(TEXT PROVIDED):
>>>>

$25
User Inputs in MIPS
1. Load fib.s in MARS and study the code. This is the same program we worked on during Lab 06.
2. Recall that fib.s calculates the 13th Fibonacci number (n = 13). Now let us make this program more generic so it will calculate the nth Fibonacci number, where n can be any number from a user input.
3. From Lab 06, we have learned how to print out statements in MIPS. Insert instructions in fib.s so that the program will print out “Please enter a number:” at the beginning of the program to prompt user for input.
4. In the program, $t3 was used to store the value of n. Now, let us read in a user input and save that value into $t3. Do a search in the MARS documentations to find out how to use syscall to read an INTEGER from a user. Again, you must store the value into $t3.
5. Since the program now reads a number from a user, do we need to declare n in the .data segment of the program? How about the la and lw instructions regarding n? Comment out those instructions so they will not mess up your program.
6. Assemble the program and test it with different numbers to see if it runs correctly (you may use the original fib.s to verify your results.).
Recursive Functions
In Lab 07, we understood how register conventions can help us manage registers in procedures. Let us find out how we can follow register conventions in recursive functions.
1. Study recursion.c and trace the program. Without running the program, what will be the output if 5 is entered? Compile and run recursion.c in a terminal (or any IDE) and verify your answer.
2. Load recursion.s in MARS. This is the MIPS version of recursion.c. Do not assemble and run this program – the program is incomplete. Study the main function and discuss with your partner(s) about what it does (compare it with the C version). A lot of instructions are missing, and we will fill them out in the following steps.
3. Since the recursion.c prompts to a user for input, insert instructions in recursion.s so the program will prompt the same statement to a user.

<<<<

(EXTRACTED INFORMATION):
>>>>

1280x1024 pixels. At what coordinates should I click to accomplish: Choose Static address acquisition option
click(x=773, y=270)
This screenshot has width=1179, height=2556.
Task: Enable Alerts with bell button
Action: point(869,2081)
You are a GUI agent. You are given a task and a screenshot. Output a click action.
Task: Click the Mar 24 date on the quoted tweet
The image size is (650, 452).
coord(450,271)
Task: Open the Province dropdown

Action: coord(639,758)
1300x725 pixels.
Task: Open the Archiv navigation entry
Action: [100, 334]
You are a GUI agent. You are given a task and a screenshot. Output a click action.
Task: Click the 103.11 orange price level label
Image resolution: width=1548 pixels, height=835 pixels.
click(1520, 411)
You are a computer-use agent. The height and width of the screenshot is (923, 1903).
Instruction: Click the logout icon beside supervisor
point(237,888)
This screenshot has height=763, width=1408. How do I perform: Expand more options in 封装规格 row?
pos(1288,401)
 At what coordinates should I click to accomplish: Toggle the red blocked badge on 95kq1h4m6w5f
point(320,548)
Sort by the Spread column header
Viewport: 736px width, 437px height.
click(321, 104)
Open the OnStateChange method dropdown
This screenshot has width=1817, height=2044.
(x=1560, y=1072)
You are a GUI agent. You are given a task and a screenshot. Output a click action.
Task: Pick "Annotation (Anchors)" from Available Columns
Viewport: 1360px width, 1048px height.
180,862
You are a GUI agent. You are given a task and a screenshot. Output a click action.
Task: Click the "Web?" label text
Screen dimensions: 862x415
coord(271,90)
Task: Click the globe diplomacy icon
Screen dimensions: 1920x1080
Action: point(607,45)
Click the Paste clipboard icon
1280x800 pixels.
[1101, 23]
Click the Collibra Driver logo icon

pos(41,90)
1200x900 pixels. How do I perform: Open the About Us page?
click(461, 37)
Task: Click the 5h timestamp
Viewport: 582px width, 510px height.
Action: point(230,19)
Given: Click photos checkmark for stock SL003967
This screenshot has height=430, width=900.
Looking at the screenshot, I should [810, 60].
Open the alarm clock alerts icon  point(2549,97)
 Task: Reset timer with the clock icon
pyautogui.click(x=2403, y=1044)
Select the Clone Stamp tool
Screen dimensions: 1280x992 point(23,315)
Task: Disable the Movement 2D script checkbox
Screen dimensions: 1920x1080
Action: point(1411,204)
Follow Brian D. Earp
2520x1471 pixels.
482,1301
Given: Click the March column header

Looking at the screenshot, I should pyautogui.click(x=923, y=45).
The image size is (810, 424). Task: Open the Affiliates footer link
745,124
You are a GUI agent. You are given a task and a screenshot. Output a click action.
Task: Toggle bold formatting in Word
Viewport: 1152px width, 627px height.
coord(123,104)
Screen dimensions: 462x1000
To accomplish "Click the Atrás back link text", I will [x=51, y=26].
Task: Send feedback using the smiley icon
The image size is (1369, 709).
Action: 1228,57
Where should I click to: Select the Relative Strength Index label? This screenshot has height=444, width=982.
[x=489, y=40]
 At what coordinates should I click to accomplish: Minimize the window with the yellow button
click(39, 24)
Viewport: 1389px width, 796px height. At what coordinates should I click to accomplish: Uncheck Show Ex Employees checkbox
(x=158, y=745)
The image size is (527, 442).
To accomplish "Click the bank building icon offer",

<<<<

(WHAT TO DO):
• 1. In the lab text, which register holds the value of n?
• 2. Please reproduce the lab text, beginning at the words "2. Recall that" and stopping after "a user input.".
• 3. Summarize the lab text in two sentences.

(WORKED SOLUTIONS):
• 1. $t3

• 2.
2. Recall that fib.s calculates the 13th Fibonacci number (n = 13). Now let us make this program more generic so it will calculate the nth Fibonacci number, where n can be any number from a user input.

• 3. The lab text first has students make fib.s in MARS generic: it should print a prompt, read an integer from the user into $t3 with syscall, comment out the la and lw instructions for n, and be tested with different numbers. It then turns to recursive functions, asking students to trace recursion.c, study the incomplete MIPS version recursion.s, and insert instructions so that it prompts the user with the same statement.